- **Material provided**

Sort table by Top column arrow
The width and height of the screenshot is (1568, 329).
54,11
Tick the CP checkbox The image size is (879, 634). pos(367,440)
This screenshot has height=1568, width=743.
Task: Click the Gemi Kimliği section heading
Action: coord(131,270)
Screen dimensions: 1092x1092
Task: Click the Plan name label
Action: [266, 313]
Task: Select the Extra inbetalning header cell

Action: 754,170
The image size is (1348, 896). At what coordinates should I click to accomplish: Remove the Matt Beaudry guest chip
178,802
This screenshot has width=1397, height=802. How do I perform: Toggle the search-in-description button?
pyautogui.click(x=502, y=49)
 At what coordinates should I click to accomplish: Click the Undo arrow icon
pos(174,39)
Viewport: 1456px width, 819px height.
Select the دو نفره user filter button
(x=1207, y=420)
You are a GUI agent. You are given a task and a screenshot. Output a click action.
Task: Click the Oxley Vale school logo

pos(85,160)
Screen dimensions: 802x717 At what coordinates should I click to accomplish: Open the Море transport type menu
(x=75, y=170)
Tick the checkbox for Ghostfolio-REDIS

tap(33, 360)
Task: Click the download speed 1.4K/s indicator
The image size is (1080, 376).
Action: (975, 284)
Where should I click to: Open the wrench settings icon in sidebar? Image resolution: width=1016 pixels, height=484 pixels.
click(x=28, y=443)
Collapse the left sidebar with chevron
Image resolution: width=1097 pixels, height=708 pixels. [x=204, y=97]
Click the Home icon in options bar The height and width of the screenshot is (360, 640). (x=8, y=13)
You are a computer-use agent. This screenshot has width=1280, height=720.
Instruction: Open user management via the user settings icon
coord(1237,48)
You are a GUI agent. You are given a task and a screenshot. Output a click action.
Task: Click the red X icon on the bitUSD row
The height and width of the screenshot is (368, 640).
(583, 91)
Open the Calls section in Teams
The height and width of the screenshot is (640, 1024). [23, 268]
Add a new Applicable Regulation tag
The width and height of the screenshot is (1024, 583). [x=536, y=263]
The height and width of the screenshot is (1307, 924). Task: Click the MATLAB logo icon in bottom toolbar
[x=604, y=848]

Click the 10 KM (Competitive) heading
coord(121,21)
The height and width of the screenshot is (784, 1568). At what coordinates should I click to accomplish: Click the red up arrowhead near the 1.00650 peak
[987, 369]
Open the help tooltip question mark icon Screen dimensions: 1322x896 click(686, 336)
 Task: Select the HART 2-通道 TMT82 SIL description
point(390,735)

- **What to produce**
Reproduce every one of the records above, line for line and without any change.

- **Expected output**
Sort table by Top column arrow
The width and height of the screenshot is (1568, 329).
54,11
Tick the CP checkbox The image size is (879, 634). pos(367,440)
This screenshot has height=1568, width=743.
Task: Click the Gemi Kimliği section heading
Action: coord(131,270)
Screen dimensions: 1092x1092
Task: Click the Plan name label
Action: [266, 313]
Task: Select the Extra inbetalning header cell

Action: 754,170
The image size is (1348, 896). At what coordinates should I click to accomplish: Remove the Matt Beaudry guest chip
178,802
This screenshot has width=1397, height=802. How do I perform: Toggle the search-in-description button?
pyautogui.click(x=502, y=49)
 At what coordinates should I click to accomplish: Click the Undo arrow icon
pos(174,39)
Viewport: 1456px width, 819px height.
Select the دو نفره user filter button
(x=1207, y=420)
You are a GUI agent. You are given a task and a screenshot. Output a click action.
Task: Click the Oxley Vale school logo

pos(85,160)
Screen dimensions: 802x717 At what coordinates should I click to accomplish: Open the Море transport type menu
(x=75, y=170)
Tick the checkbox for Ghostfolio-REDIS

tap(33, 360)
Task: Click the download speed 1.4K/s indicator
The image size is (1080, 376).
Action: (975, 284)
Where should I click to: Open the wrench settings icon in sidebar? Image resolution: width=1016 pixels, height=484 pixels.
click(x=28, y=443)
Collapse the left sidebar with chevron
Image resolution: width=1097 pixels, height=708 pixels. [x=204, y=97]
Click the Home icon in options bar The height and width of the screenshot is (360, 640). (x=8, y=13)
You are a computer-use agent. This screenshot has width=1280, height=720.
Instruction: Open user management via the user settings icon
coord(1237,48)
You are a GUI agent. You are given a task and a screenshot. Output a click action.
Task: Click the red X icon on the bitUSD row
The height and width of the screenshot is (368, 640).
(583, 91)
Open the Calls section in Teams
The height and width of the screenshot is (640, 1024). [23, 268]
Add a new Applicable Regulation tag
The width and height of the screenshot is (1024, 583). [x=536, y=263]
The height and width of the screenshot is (1307, 924). Task: Click the MATLAB logo icon in bottom toolbar
[x=604, y=848]

Click the 10 KM (Competitive) heading
coord(121,21)
The height and width of the screenshot is (784, 1568). At what coordinates should I click to accomplish: Click the red up arrowhead near the 1.00650 peak
[987, 369]
Open the help tooltip question mark icon Screen dimensions: 1322x896 click(686, 336)
 Task: Select the HART 2-通道 TMT82 SIL description
point(390,735)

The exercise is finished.